• DOCUMENT PASSAGE:
Allegheny is surrounded by four counties, Butler being one of them. Hence, when Pittsburgh overflows its borders, it will reach them.

I don't see what you found so challenging.
Because that is not what happened since the 1950s in this example, as you're claiming. Pittsburgh did not overflow its borders back then. The "overflow" really did not happen from Allegheny County until quite recently... as northern suburban sprawl parts of Allegheny County are actually newer than than the sprawl across the line in Butler County in Cranberry Twp. It's more accurate to describe it as northern Allegheny sprawl meeting southwestern Butler (Cranberry and Adams township) sprawl.

There is only ONE neighborhood in Cranberry that could be characterized as late 1950s and 1960s suburban, which was built after the Turnpike was constructed. ALL of the rest is late 70s (once I-79 was built) to present day, with much of that being 1990s-2010s McMansion developments and commercial sprawl along US-19. Take a look at Google maps and check out what the vast majority of residential neighborhoods in the SW corner of Butler County look like -- this is what accounts for the gains from mainly the mid 1980s to present.



Quote:
Originally Posted by Yuri View Post
You called me an ignorant because I don't live in Pittsburgh, so it's my turn to call you back on it, as you only mind about Pittsburgh and ignore all the rest. That's very common in SSP and SSC.

I've been going through several tables showing population evolution over time, so I will have no trouble to identify Butler as the classical suburb (suburb meaning not cul-de-sac, but urban area outside the main city proper). I don't even need a map to state that. Numbers suffice.

You have a rural county growing nothing since the late 19th century. As soon as the urban footprint of a big metropolis grows near them, be it in 1950's, 1960's or 1970's, it starts to grow insanely to eventually converge (in 2000-2020 or somewhere in the future).

• TASK LIST:
A – From the forum discussion about suburban growth around Pittsburgh, extract the part that opens with the words containing "There is only" and closes with "1980s to present.".
B – In the forum discussion about suburban growth around Pittsburgh, along which highway does the commercial sprawl in Cranberry run?
C – Continue the forum discussion about suburban growth around Pittsburgh from the point where it stops.

• RAW DATA:
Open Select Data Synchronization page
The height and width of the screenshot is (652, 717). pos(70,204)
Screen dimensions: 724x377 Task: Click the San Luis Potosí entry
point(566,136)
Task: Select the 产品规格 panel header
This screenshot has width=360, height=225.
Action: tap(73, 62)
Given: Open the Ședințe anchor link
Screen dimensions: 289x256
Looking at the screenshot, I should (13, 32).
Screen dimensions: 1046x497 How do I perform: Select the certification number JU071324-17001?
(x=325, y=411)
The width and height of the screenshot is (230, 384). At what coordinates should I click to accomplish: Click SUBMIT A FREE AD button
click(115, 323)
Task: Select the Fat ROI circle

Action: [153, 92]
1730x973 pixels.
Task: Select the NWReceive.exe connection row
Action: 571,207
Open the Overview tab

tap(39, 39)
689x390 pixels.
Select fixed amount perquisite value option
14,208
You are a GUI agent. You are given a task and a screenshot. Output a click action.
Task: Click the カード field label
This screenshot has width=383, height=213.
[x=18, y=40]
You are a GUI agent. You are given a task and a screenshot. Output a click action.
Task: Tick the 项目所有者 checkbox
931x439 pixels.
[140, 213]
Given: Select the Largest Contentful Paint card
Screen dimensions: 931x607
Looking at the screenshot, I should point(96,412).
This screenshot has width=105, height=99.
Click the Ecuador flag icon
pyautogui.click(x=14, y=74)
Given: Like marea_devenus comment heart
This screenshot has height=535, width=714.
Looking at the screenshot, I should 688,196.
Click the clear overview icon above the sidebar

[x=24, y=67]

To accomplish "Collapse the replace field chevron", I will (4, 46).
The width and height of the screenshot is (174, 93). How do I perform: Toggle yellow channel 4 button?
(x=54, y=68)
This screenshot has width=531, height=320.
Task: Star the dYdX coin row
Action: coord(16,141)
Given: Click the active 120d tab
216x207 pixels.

• TASK-BY-TASK OUTPUTS:
A –
There is only ONE neighborhood in Cranberry that could be characterized as late 1950s and 1960s suburban, which was built after the Turnpike was constructed. ALL of the rest is late 70s (once I-79 was built) to present day, with much of that being 1990s-2010s McMansion developments and commercial sprawl along US-19. Take a look at Google maps and check out what the vast majority of residential neighborhoods in the SW corner of Butler County look like -- this is what accounts for the gains from mainly the mid 1980s to present.

B – US-19

C –
I've seen it literally hundreds of times, in hundreds of metro areas, over different decades.
I said your position on this after multiple explanations from myself and eschaton and others as well, has to be chalked up to willful ignorance... since you're simply not listening to anything that people who are familiar with the area and its history are saying. Rather, creating your own narrative to fit a set of numbers that are influenced by much more nuance than you want to acknowledge.

Also, Butler County was not "growing nothing since the late 19th century" as you suggest. It showed significant percentage increases in population which resulted from the establishment and expansion of heavy industrial manufacturing. Butler's steel mills are precisely the reason why the population grew up until the 1970s. Once the 1970s hit, the growth was then a combination of highway-induced sprawl and steel industry expansion into the 1980s. From then on, it has all been significant "Pittsburgh sprawl" into the southwest corner of the county.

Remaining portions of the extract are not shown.